Word and element location data:
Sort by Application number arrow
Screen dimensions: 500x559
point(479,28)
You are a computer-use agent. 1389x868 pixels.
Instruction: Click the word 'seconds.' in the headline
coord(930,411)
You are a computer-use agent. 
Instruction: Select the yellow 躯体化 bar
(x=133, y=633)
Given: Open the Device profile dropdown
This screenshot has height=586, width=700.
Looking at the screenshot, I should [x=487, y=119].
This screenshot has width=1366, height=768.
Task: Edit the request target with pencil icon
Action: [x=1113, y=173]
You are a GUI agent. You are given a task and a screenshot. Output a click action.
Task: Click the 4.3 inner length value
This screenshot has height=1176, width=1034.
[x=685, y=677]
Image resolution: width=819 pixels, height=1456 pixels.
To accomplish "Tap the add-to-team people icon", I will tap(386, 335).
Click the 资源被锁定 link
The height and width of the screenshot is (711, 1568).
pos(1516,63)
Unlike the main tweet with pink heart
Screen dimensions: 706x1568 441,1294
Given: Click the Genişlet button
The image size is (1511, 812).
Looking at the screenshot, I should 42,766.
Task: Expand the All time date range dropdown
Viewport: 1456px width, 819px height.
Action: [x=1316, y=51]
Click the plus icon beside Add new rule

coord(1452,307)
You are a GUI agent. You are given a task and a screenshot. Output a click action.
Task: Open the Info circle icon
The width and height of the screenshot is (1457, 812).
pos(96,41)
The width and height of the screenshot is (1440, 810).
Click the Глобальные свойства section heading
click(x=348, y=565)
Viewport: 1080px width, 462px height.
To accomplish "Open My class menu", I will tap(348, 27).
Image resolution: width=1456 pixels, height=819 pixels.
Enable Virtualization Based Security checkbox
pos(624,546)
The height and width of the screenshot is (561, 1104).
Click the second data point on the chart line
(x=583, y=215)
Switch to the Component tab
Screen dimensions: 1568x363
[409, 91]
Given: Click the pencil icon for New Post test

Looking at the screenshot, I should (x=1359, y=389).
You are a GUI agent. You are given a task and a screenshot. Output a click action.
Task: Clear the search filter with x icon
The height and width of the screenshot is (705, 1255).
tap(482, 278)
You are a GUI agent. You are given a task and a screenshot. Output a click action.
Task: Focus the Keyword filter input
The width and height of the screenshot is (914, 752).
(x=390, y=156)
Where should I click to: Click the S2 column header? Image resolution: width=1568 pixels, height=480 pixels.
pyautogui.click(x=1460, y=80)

EXERCISE OBJECTIVE: Rewrite all of the data above as a numbered list with one line per item, and leave out the blank lines.

TASK SOLUTION:
1. Sort by Application number arrow
2. Screen dimensions: 500x559
3. point(479,28)
4. You are a computer-use agent. 1389x868 pixels.
5. Instruction: Click the word 'seconds.' in the headline
6. coord(930,411)
7. You are a computer-use agent. 
8. Instruction: Select the yellow 躯体化 bar
9. (x=133, y=633)
10. Given: Open the Device profile dropdown
11. This screenshot has height=586, width=700.
12. Looking at the screenshot, I should [x=487, y=119].
13. This screenshot has width=1366, height=768.
14. Task: Edit the request target with pencil icon
15. Action: [x=1113, y=173]
16. You are a GUI agent. You are given a task and a screenshot. Output a click action.
17. Task: Click the 4.3 inner length value
18. This screenshot has height=1176, width=1034.
19. [x=685, y=677]
20. Image resolution: width=819 pixels, height=1456 pixels.
21. To accomplish "Tap the add-to-team people icon", I will tap(386, 335).
22. Click the 资源被锁定 link
23. The height and width of the screenshot is (711, 1568).
24. pos(1516,63)
25. Unlike the main tweet with pink heart
26. Screen dimensions: 706x1568 441,1294
27. Given: Click the Genişlet button
28. The image size is (1511, 812).
29. Looking at the screenshot, I should 42,766.
30. Task: Expand the All time date range dropdown
31. Viewport: 1456px width, 819px height.
32. Action: [x=1316, y=51]
33. Click the plus icon beside Add new rule
34. coord(1452,307)
35. You are a GUI agent. You are given a task and a screenshot. Output a click action.
36. Task: Open the Info circle icon
37. The width and height of the screenshot is (1457, 812).
38. pos(96,41)
39. The width and height of the screenshot is (1440, 810).
40. Click the Глобальные свойства section heading
41. click(x=348, y=565)
42. Viewport: 1080px width, 462px height.
43. To accomplish "Open My class menu", I will tap(348, 27).
44. Image resolution: width=1456 pixels, height=819 pixels.
45. Enable Virtualization Based Security checkbox
46. pos(624,546)
47. The height and width of the screenshot is (561, 1104).
48. Click the second data point on the chart line
49. (x=583, y=215)
50. Switch to the Component tab
51. Screen dimensions: 1568x363
52. [409, 91]
53. Given: Click the pencil icon for New Post test
54. Looking at the screenshot, I should (x=1359, y=389).
55. You are a GUI agent. You are given a task and a screenshot. Output a click action.
56. Task: Clear the search filter with x icon
57. The height and width of the screenshot is (705, 1255).
58. tap(482, 278)
59. You are a GUI agent. You are given a task and a screenshot. Output a click action.
60. Task: Focus the Keyword filter input
61. The width and height of the screenshot is (914, 752).
62. (x=390, y=156)
63. Where should I click to: Click the S2 column header? Image resolution: width=1568 pixels, height=480 pixels.
64. pyautogui.click(x=1460, y=80)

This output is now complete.